Los diseños de los monoplazas, muy semejantes a los Fórmula 1, y que en circuitos ovales parecían unos aviones cazas sobre el asfalto, resultaban espectaculares a la vista. Poderosos patrocinadores, la cerveza y el tabaco por delante, impulsaron la parte comercial del campeonato con millonarias inversiones. Es esa Indy Car, avalada por la CART, el punto más alto de cualquier categoría de monoplazas en América, todavía mantiene récords de audiencias, todo ello previo al inicio de la disputa con la IRL (Indy Racing League), en 1996, una situación paradójica porque al intentar buscar mayor paridad entre los competidores tomaron la vía de abaratar los costos, el resultado es lo que ahora se observa. Así que en 20 años no han existido maneras, ningún motivo para atraer a todos esos espectadores que desertaron, que aún no olvidan a quienes degollaron a su gallina de los huevos de oro. Acá la metáfora calza perfectamente porque de haber proseguido tal cual como estaba funcionando, y con el bajón que experimentó la Fórmula 1 tras la muerte de Ayrton Senna, la serie estaría posicionada en un lugar privilegiado dentro de la audiencia mundial. En este caso, Tony George y Mark Miles, organizadores de la IndyCar, han diseñado distintas fórmulas para traer de regreso aquella época de esplendor. Ambos, cual Penélope, todavía esperan el regreso de toda esa gran audiencia que prefirió desplazarse hacia la NASCAR.
La CART se extinguió, solo permanecen los recuerdos de lo que fue y no pudo ser. La actual IndyCar carece de la esencia de su antepasado e incluso a nivel de cobertura está condicionada por otros deportes de mayor popularidad y audiencia. El calendario de la serie apenas consta de 19 fechas y culmina tan pronto como en septiembre, para no estorbar en la cobertura televisiva a la NFL y a la MLB. Sin embargo, es de resaltar que las 500 Millas de Indianápolis, aunque no sea la definición del campeonato, tal como el Súper Bowl o la Serie Mundial, tiene una audiencia establecida de unos 3 millones y medio de televidentes, cifra que se va mantener por hábito ya sea con Alonso en la parrilla o sin él, y es porque a los norteamericanos no les interesa en demasía cuáles equipos o jugadores están presentes en sus principales eventos deportivos ya que igual serán espectadores solo por el hecho de mantener viva una de sus tradiciones.
Acá hay que sincerarse, la mayor audiencia de las 500 Millas de Indianápolis será de público norteamericano y ellos apoyan lo hecho en casa, allá Honda proviene de California y no de Japón.

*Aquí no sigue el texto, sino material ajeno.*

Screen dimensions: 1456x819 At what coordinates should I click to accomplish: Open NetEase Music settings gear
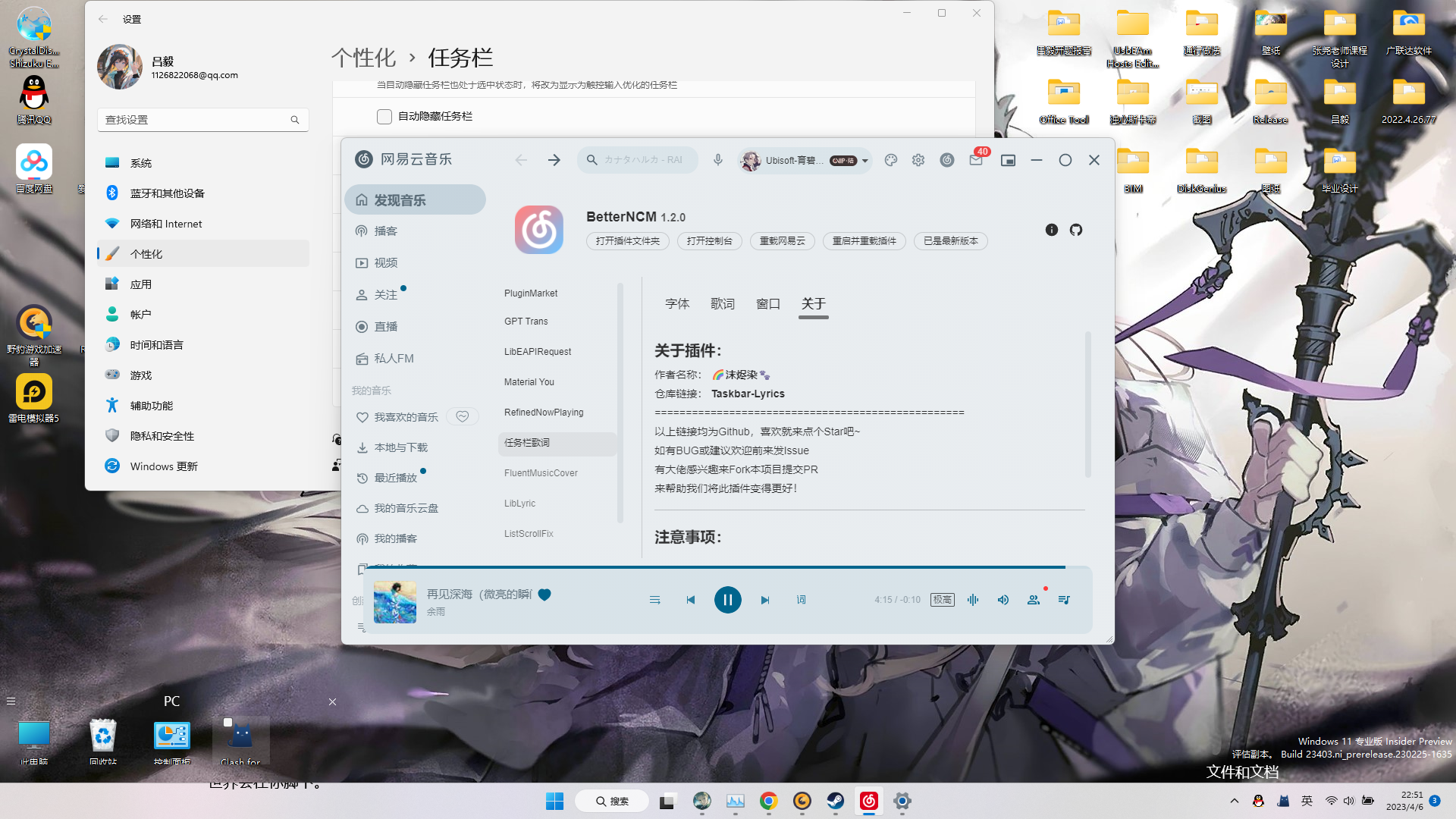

Las expectativas creadas en torno a una subida instantánea en los índices de audiencia se desvanecerán paulatinamente ya que impulsar la popularidad de la carrera fuera del contexto local no es tan sencillo. Aunque cueste asimilarlo, muchos estadounidenses no tienen ni idea de quién es Fernando Alonso o lo que hizo hace más de diez años atrás, el público más joven ni siquiera ha escuchado algo sobre él. Y es que la particular ideología del norteamericano lo lleva a identificarse con lo que está a su alcance, el mundo está adentro y no afuera.
Mientras tanto, Penélope y el perro de Pavlov seguirán esperando, ella por un juvenil y pletórico pasado que jamás envejece, él por la comida prometida.